Scott Bacigalupo

Personal information
- Nationality: American
- Education: Princeton
- Years active: 1991-1994

Sport
- Sport: Lacrosse
- Position: Goaltender

= Scott Bacigalupo =

Lacrosse player

Scott S. Bacigalupo is a former lacrosse goaltender. He was a high school All-American, four-time collegiate United States Intercollegiate Lacrosse Association (USILA) All-American, three-time National Collegiate Athletic Association (NCAA) goaltender of the year, two-time NCAA tournament outstanding player and a national player of the year. Scott Bacigalupo starred as a member of the Princeton Tigers men's lacrosse team from 1991 through 1994 where he helped them win their first two NCAA Men's Lacrosse Championships and was inducted into the Lacrosse Museum and National Hall of Fame on October 30, 2010. Scott was selected to the NCAA Lacrosse Silver Anniversary team in 1995. He was a four-time All-Ivy League (three times first team) selection. In his four-year college career, Princeton won its first two NCAA tournament Championships, two Ivy League Championships and earned four NCAA Men's Lacrosse Championship tournament invitations.

==Background==
Scott Bacigalupo was a high school All-American at St. Paul's of Brooklandville, Maryland.

==College career==
Bacigalupo started all 60 of Princeton's games during his career from 1991 to 1994. During those four years, Princeton posted a 52-8 record, including a 7-2 record in four NCAA tournament appearances. On five occasions he recorded 15 or more saves in an NCAA Division I Men's Lacrosse Championship tournament game, and the Tigers won the NCAA Division I Men's Lacrosse Championship in both 1992 and 1994. The 1992 and 1993 teams were undefeated 6-0 outright Ivy League champions.

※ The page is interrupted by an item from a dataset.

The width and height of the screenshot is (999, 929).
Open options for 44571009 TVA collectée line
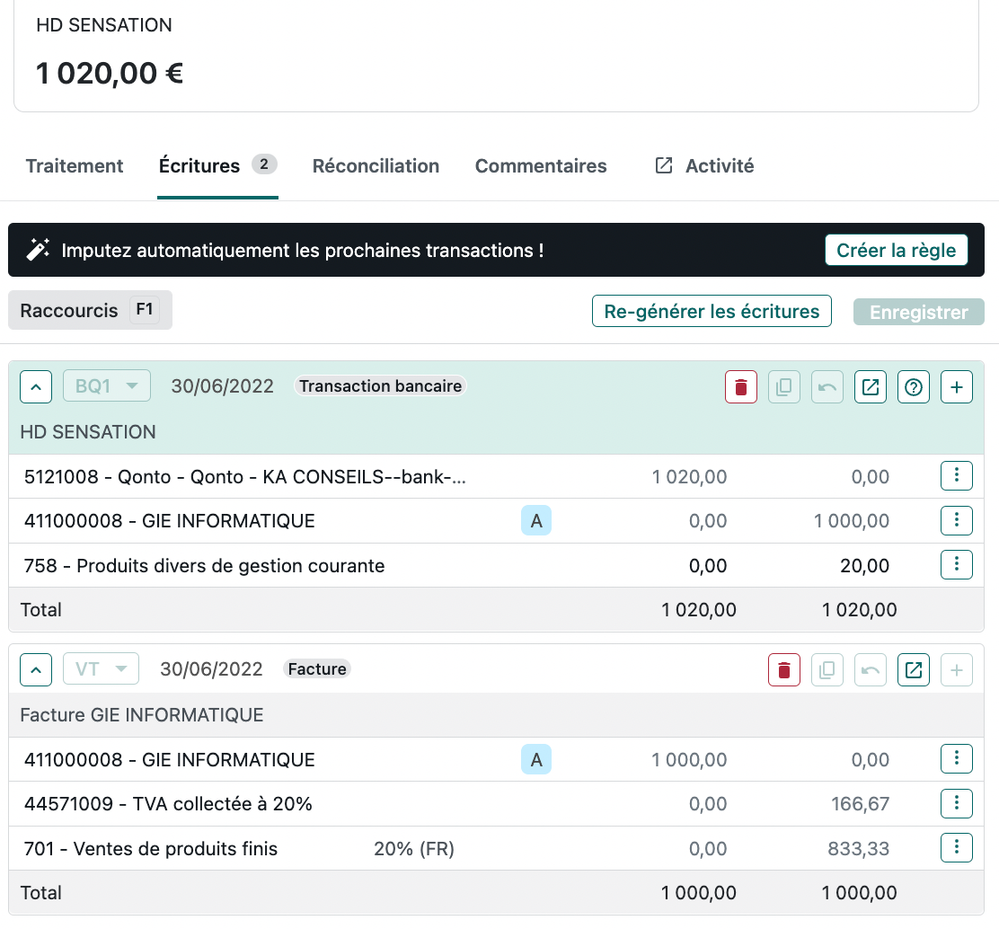pos(956,803)
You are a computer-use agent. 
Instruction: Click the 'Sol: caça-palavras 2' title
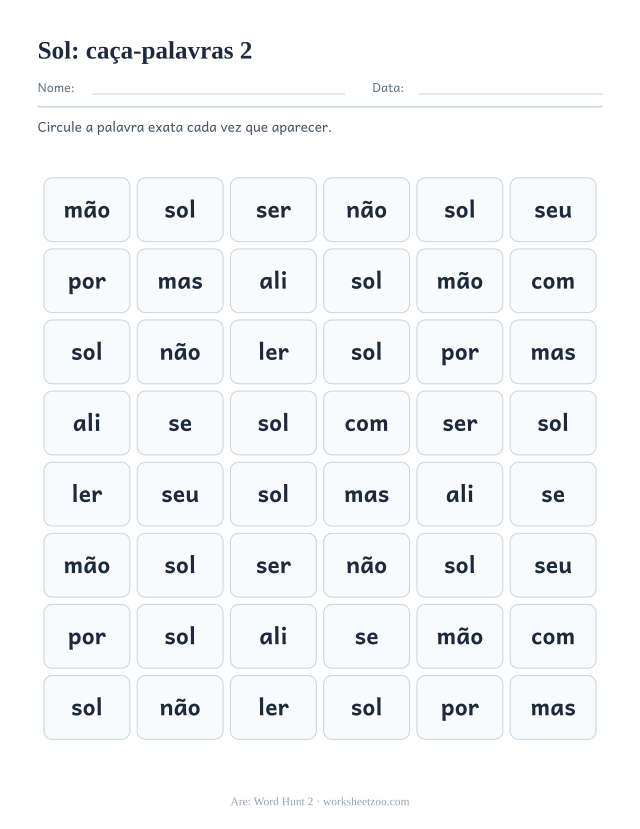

Bacigalupo was inducted into the Lacrosse Museum and National Hall of Fame on October 30, 2010. He is a three-time winner of the Ensign C. Markland Kelly, Jr. Award (1992, 1993, 1994) as the NCAA's best goaltender and a former Lt. Raymond Enners Award-winner (1994) as the NCAA Division I lacrosse player of the year. He was a first team USILA All-American Team selection in 1992, 1993, and 1994 and a second team selection in 1991. In addition, he was a 1994 USILA Scholar All-American. He was first team all-Ivy League in 1991, 1992 and 1993 and a second team selection in 1994. His 732 career saves are 122 more than any other Princeton goaltender. Lacrosse Magazine named him to its All-Century team and he participated in the 1994 North/South All-Star Game.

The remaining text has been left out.